September 21, 2006
Bush in Delicate Negotiations with Senators over Drafting of New Law He Will Completely Ignore

President Bush and the White House are involved in intense negotiations over the final shape of a bill that Bush will not follow once it becomes law.

"It is very important to the President that he and the Senate agree on the precise contents of the law he will not be obeying," said White House spokesman Tony Snow, explaining the President's particular interest in the negotations.

"There must be a real spirit of give and take, of true compromise, in fashioning what will soon be completely irrelevant to the White House," agreed Senators John McCain, Lindsay Graham, and John Warner, the principal lawmakers demanding completely cosmetic and ultimately meaningless concessions from the faux-conciliatory Executive Branch.

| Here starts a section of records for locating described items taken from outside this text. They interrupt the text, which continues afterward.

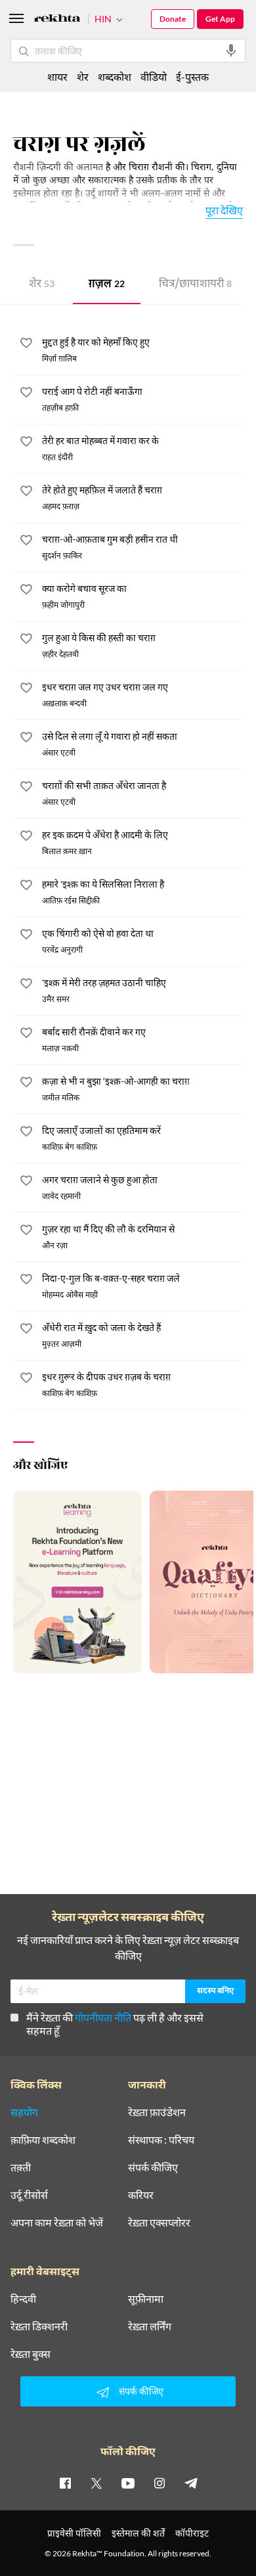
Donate (173, 19)
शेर (41, 284)
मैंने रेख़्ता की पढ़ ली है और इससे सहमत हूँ (114, 2024)
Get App (220, 19)
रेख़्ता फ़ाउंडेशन (157, 2112)
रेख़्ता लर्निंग (149, 2326)
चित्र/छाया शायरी (195, 284)
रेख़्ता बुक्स (31, 2354)
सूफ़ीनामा (145, 2299)
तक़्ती (21, 2167)
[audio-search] (231, 50)
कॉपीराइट (192, 2533)
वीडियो (153, 76)
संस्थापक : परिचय (161, 2140)
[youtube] (128, 2482)
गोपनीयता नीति (103, 2017)
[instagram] (159, 2482)
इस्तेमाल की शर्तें (138, 2533)
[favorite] (26, 345)
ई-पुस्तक (192, 76)
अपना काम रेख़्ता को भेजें (57, 2222)
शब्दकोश (114, 76)
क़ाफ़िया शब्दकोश (43, 2140)
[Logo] (57, 20)
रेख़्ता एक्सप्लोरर (159, 2222)
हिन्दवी (23, 2299)
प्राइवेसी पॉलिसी (74, 2533)
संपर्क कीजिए (153, 2167)
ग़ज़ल (107, 284)
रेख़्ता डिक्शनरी (39, 2326)
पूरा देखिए (224, 210)
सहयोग (24, 2112)
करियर (141, 2195)
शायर (57, 76)
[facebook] (64, 2482)
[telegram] (191, 2482)
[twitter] (96, 2482)
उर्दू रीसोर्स (29, 2195)
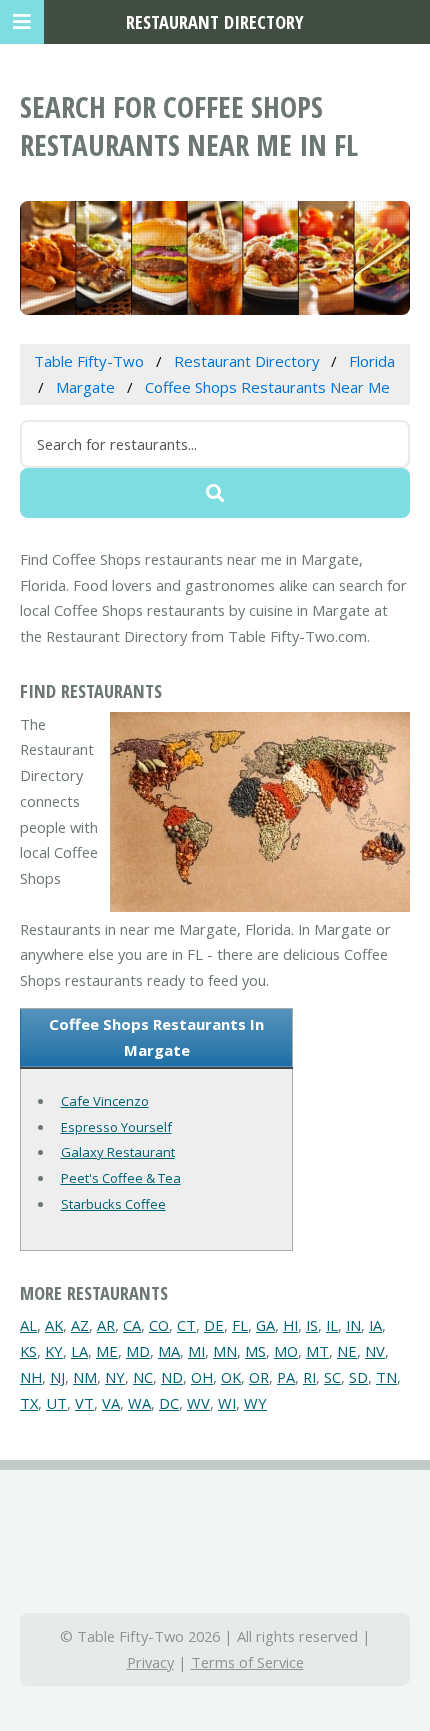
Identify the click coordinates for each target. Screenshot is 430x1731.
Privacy (150, 1662)
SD (358, 1377)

President Bush and the White House had been adamant that the Senate pass a law that allows for an "expanded view" of what kind of interrogations are permissible under the Geneva Conventions, but, in the face of opposition from McCain and others, are now signalling that they may give up some of their specific demands just to get the law through Congress.

After that, the President will issue a "signing statement" reiterating his belief that laws are not binding upon him.

Some Senators insisted that the negotiations were important to maintain America's moral authority and credibility on human rights internationally. "At all costs, we must at least maintain the appearance that we have a real working system of checks and balances," said a senator who wished to remain anonymous because his statements are usually entirely absurd.

Cletis Fishkill, an inmate doing twenty to life in a prison in Fishkill, New York, expressed his admiration for President Bush.

"Damn," he said. "I gotta get me some of them signing statements."